Superintendent's Column: Lesson's from Laina

By Michael Dunn, Superintendent

On the first day, and the last, and at every class session in between, she sat in the back corner. A bright smile, she was attentive, interested, observant. Her intention was to do what she had been taught when she was a young child, by the impactful women in her life – her grandmother, mom, and aunts – sit, listen and observe

Yet this graduate student, now a school principal, has incredible wisdom and perspective to share; this remarkable listener has paid so much attention to the people important in her life that others must learn from her. As with her fellow students, and assuredly as with the staff and students she serves, I have been 
fortunate to benefit from her lessons – and from her powerful example.

She grew up a proud member of her Tribe and community, recognizing the significance of heeding the examples of the matriarchs with which her life has been enriched – and perhaps epitomizing Albert Einstein when he noted, “I have no special talents, I am only passionately curious.”

And today, fortunate for the Spokane Tribe and the community of Wellpinit, she serves as a principal in her home.

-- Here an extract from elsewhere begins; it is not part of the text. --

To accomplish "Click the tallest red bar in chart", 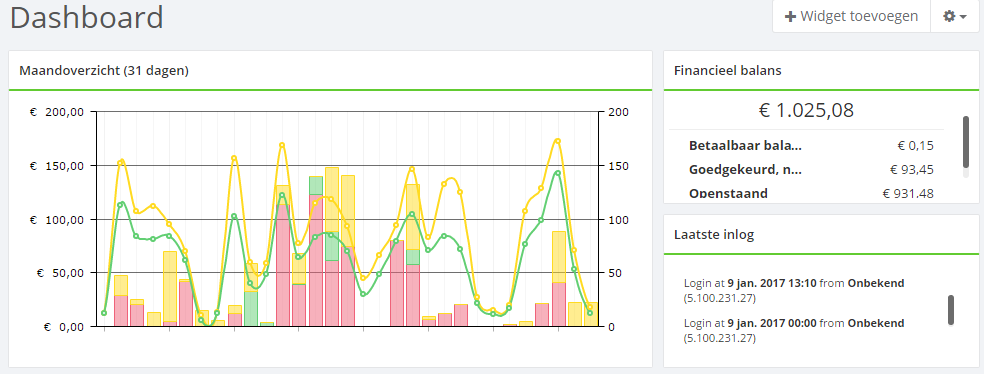I will tap(316, 260).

The home to which she intentionally made her way back.

Upon high school graduation she knew she wanted to go to college a bit further from home than at some of the in-state institutions attended by classmates. With her grandmother vetoing a move to California, and Laina’s desire to study somewhere with the cultural comfort of a Native community nearby, she chose Arizona State University. 

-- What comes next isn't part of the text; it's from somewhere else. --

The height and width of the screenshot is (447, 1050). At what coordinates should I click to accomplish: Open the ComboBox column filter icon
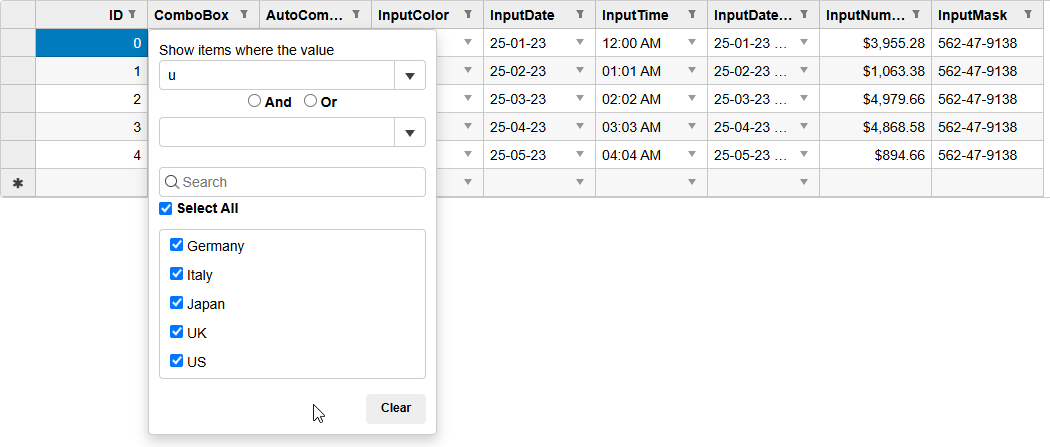tap(243, 15)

A long way from home, through any challenges or self-doubts she experienced, she continued to benefit from the support and encouragement of her family and particularly from influential women, including Ms. Swiatek, an incredible teacher she loved as a student and whom she now reveres as a colleague. They were women who developed her resilience and patience to listen, work hard, build relationships…and help others

Which is what she does as a leader, a colleague, a proud member of the Spokane Tribe, serving the children of that very Tribe. Ms. Phillips lives her core beliefs as a leader – that serving as a principal is fundamentally about collaboration, teamwork, and building relationships, so that students and teachers and staff are supported to do their best work. 

She strives to facilitate and support a culture of trust to help students in her community find opportunities for connection – with their teachers, their community, the dreams of their futures – such that they are understood and learning can happen in natural, positive and indeed explosive ways.

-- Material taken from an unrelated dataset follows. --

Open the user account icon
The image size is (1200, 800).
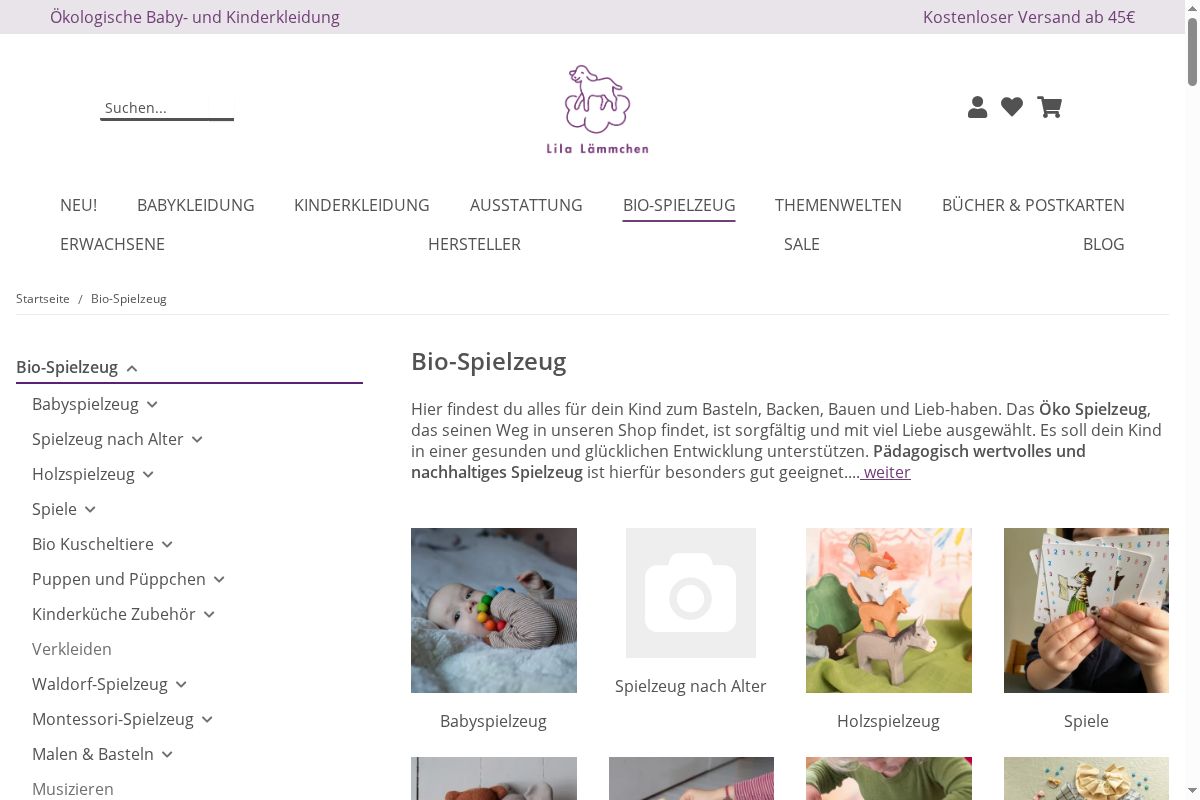(978, 107)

As a leader, she has experienced that both students and staff, at varying times, have a need to “unload.” And when that happens, she channels lessons from her grandmother, mom and aunties – she sits, listens, takes it in. She knows that if she engages in an overly emotional way, she risks fueling their fire or dousing their passion – neither of which she wants to do.

She possesses the genuine wisdom to know that there is a need for SPACE – the space to make the time to truly hear and build relationships with others, irrespective of whatever a particular issue may be, before responding or doing.

As a young child; through her time matriculating through school and college; as a teacher; and now as a principal, she learned and knows that everyone is going through something – and that we cannot let our system crush them.  She knows that if time is taken and space is provided between what we hear and what we do – if we make time to collaborate, talk, hear – we are on the path to real engagement in culturally responsive ways. 

What a significant lesson…from a woman and leader I admire so deeply - Laina Phillips.